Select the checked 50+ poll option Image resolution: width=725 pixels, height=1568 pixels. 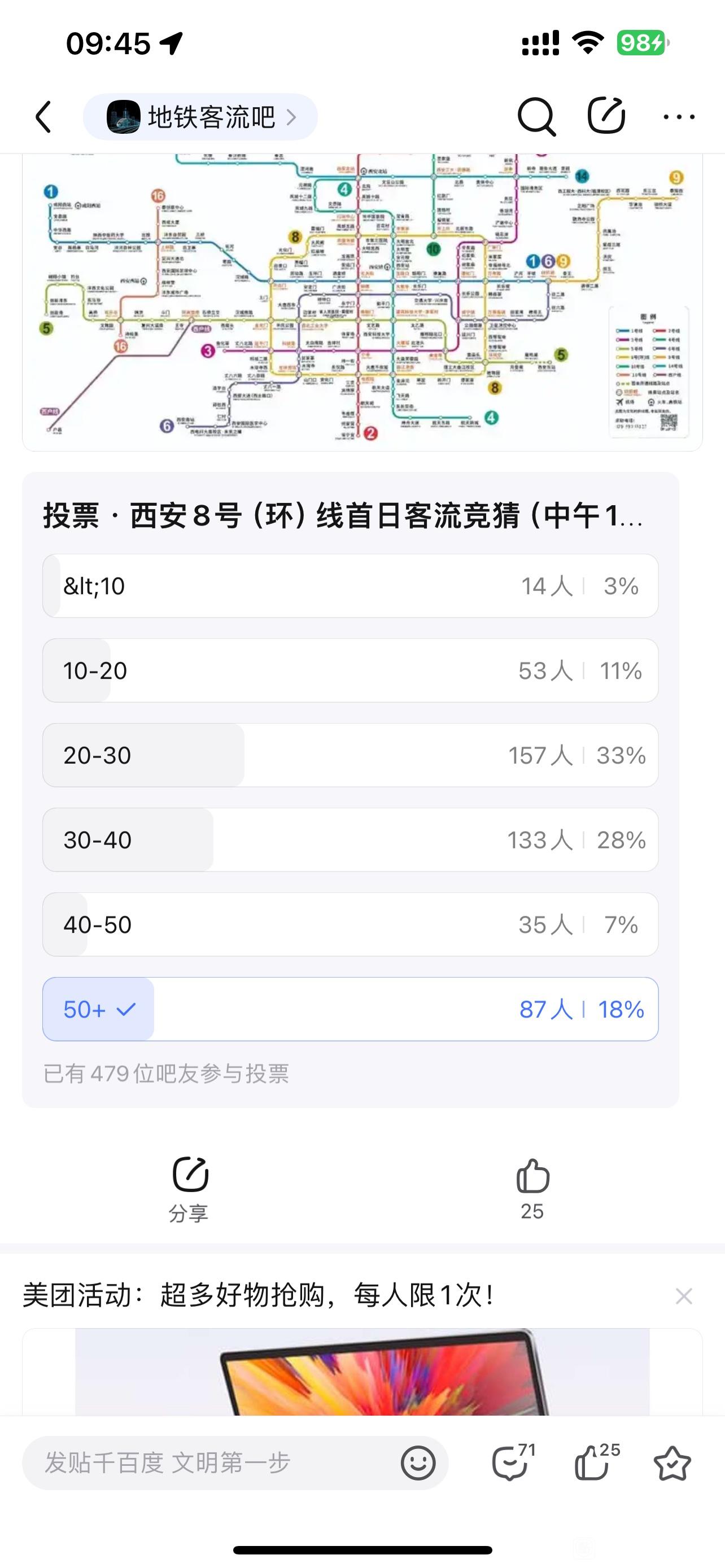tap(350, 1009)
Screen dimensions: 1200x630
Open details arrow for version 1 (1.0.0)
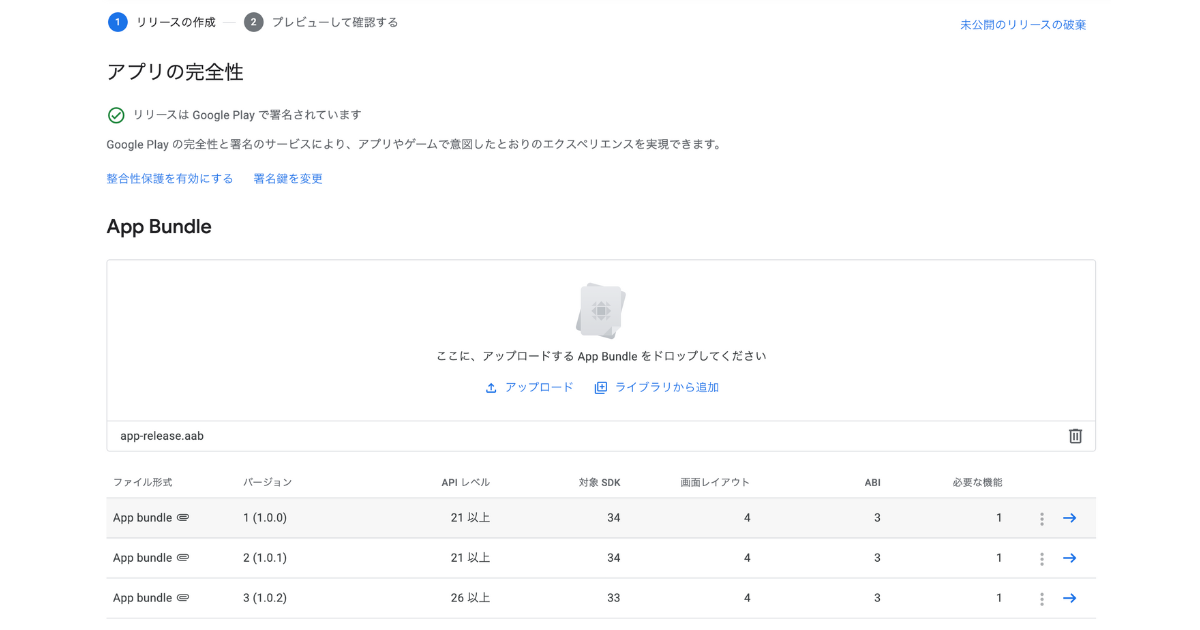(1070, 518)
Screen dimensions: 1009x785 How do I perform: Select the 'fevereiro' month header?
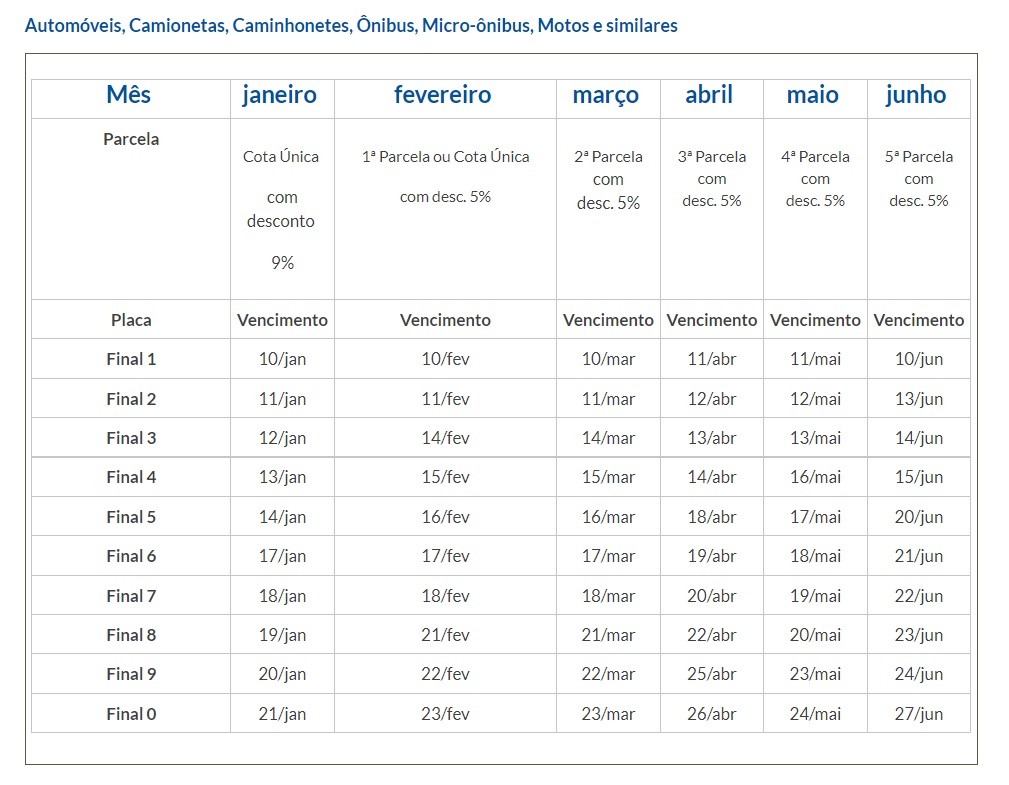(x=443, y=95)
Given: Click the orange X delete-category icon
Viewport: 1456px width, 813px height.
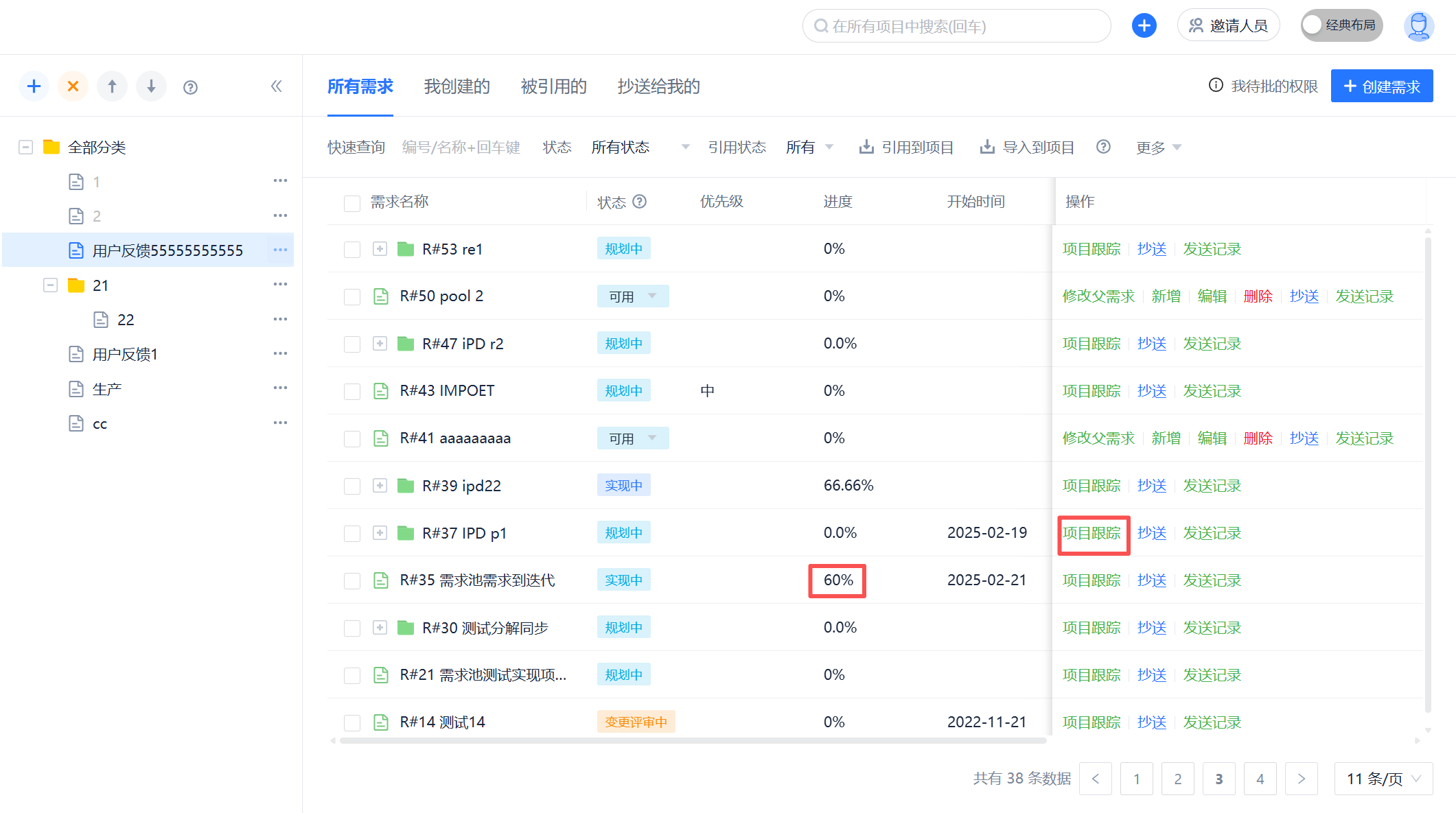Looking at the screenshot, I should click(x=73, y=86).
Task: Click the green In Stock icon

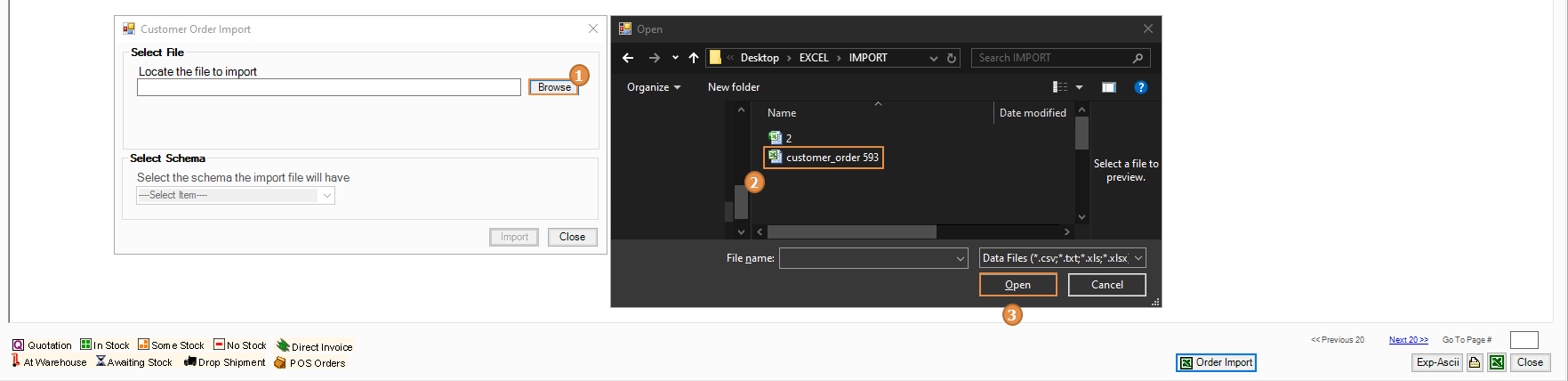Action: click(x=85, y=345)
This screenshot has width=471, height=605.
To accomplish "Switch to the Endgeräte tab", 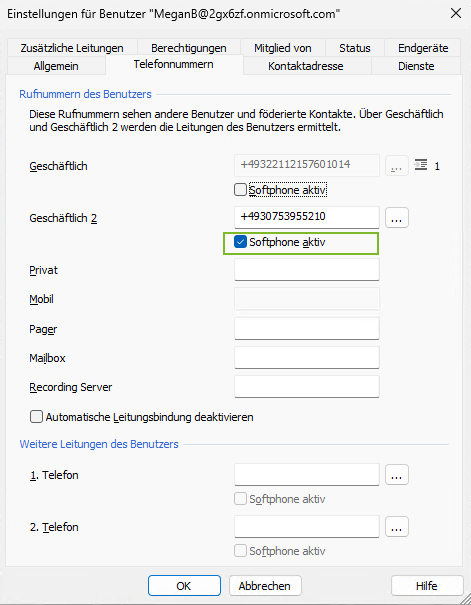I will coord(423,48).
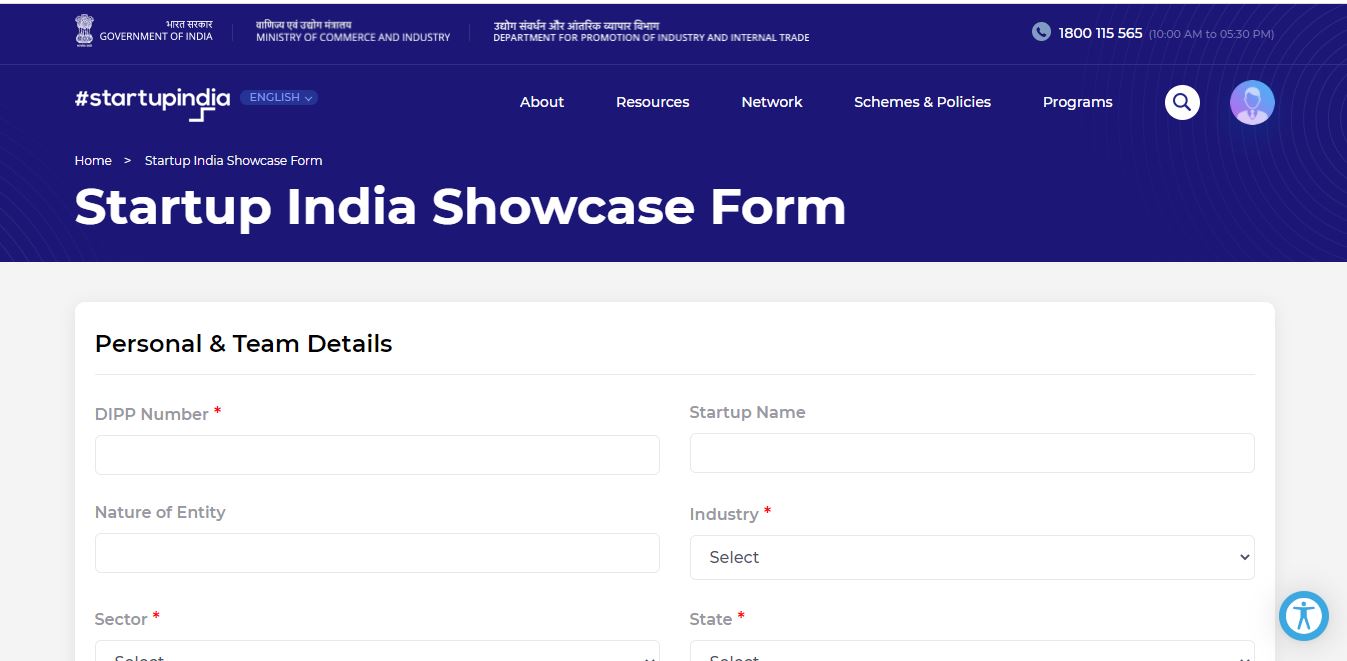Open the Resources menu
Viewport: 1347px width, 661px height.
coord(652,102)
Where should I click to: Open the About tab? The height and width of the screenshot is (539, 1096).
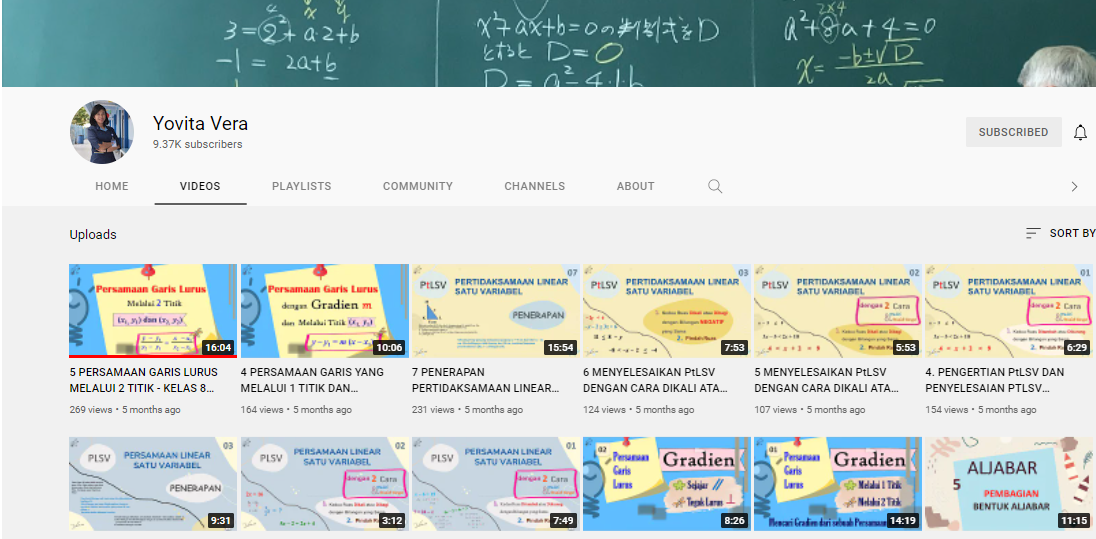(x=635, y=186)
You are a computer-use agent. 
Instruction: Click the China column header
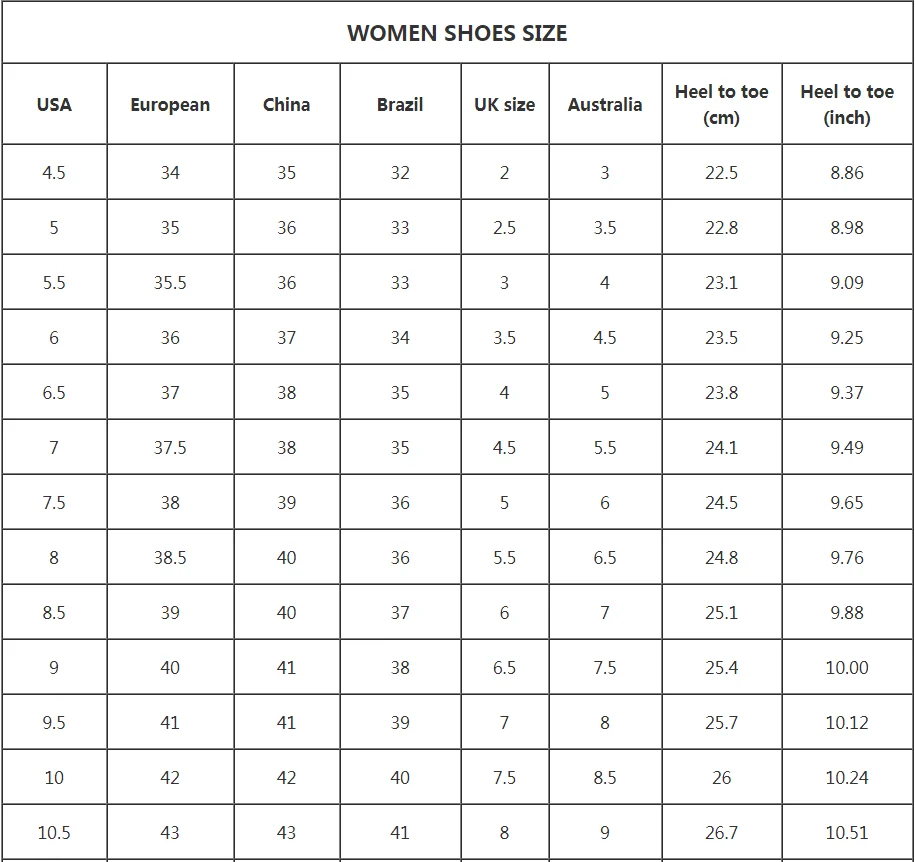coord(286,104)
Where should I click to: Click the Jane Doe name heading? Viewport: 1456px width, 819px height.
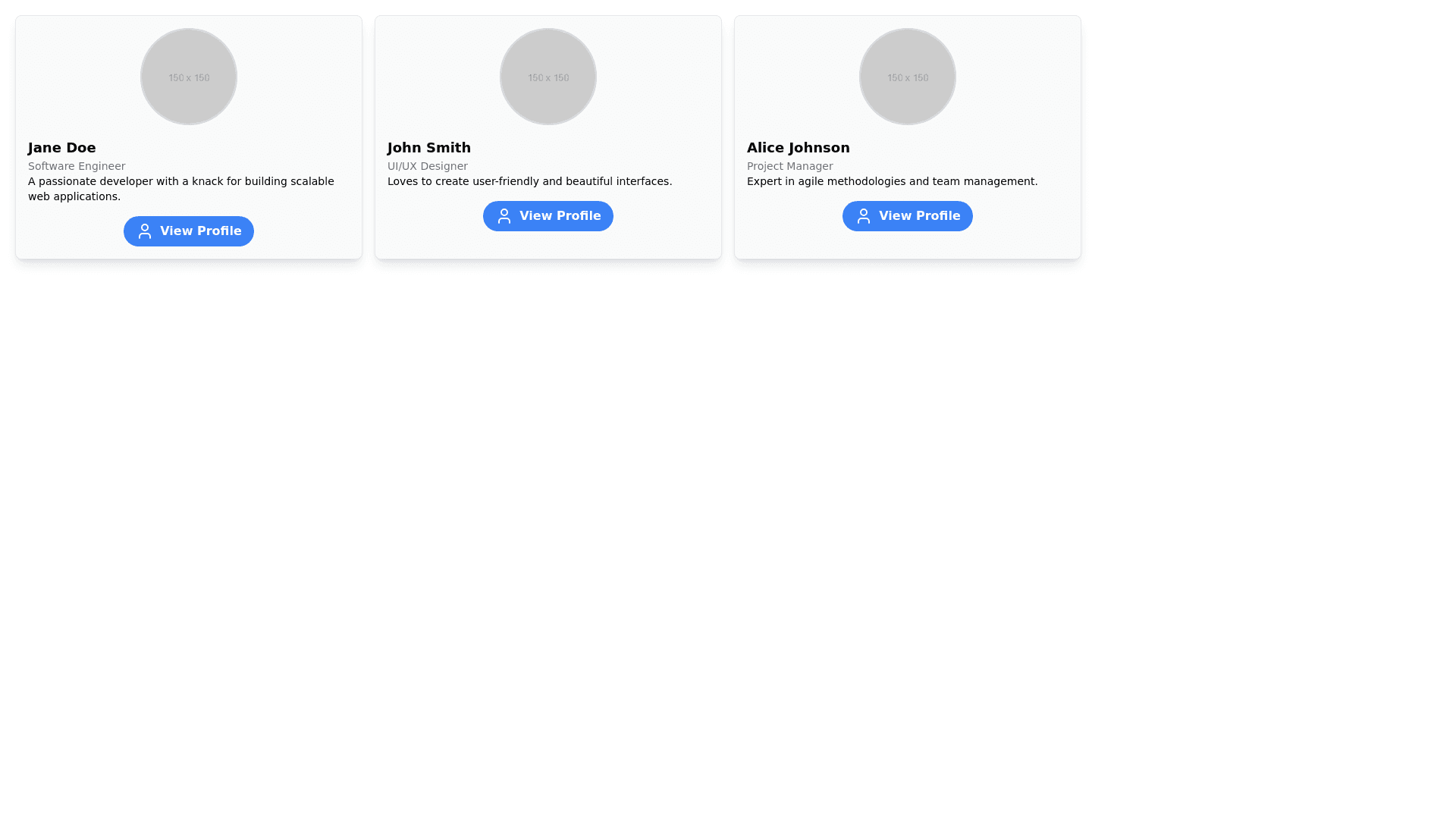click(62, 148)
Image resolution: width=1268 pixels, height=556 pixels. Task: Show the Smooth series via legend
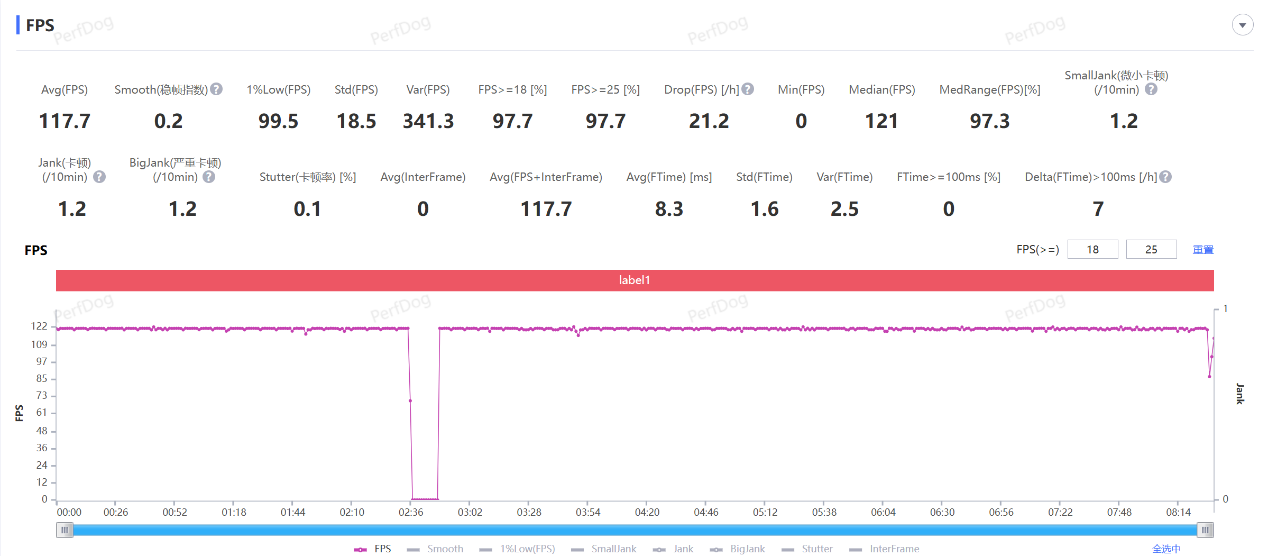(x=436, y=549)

□ □ □ □

*GIVEN EXERCISE*.
Starting at the line that has "You are a computer-use agent.", and stopping after the last line of the material, write out every line again with 120 added to each coordinate in the answers. Leave the pictures out.

*CORRECT RESPONSE*.
You are a computer-use agent. 
Instruction: Click the China column header
coord(406,224)
Where should I click to: Click the Jane Doe name heading? Viewport: 1456px width, 819px height.
click(182, 268)
Image resolution: width=1268 pixels, height=556 pixels. Task: Show the Smooth series via legend
(x=556, y=669)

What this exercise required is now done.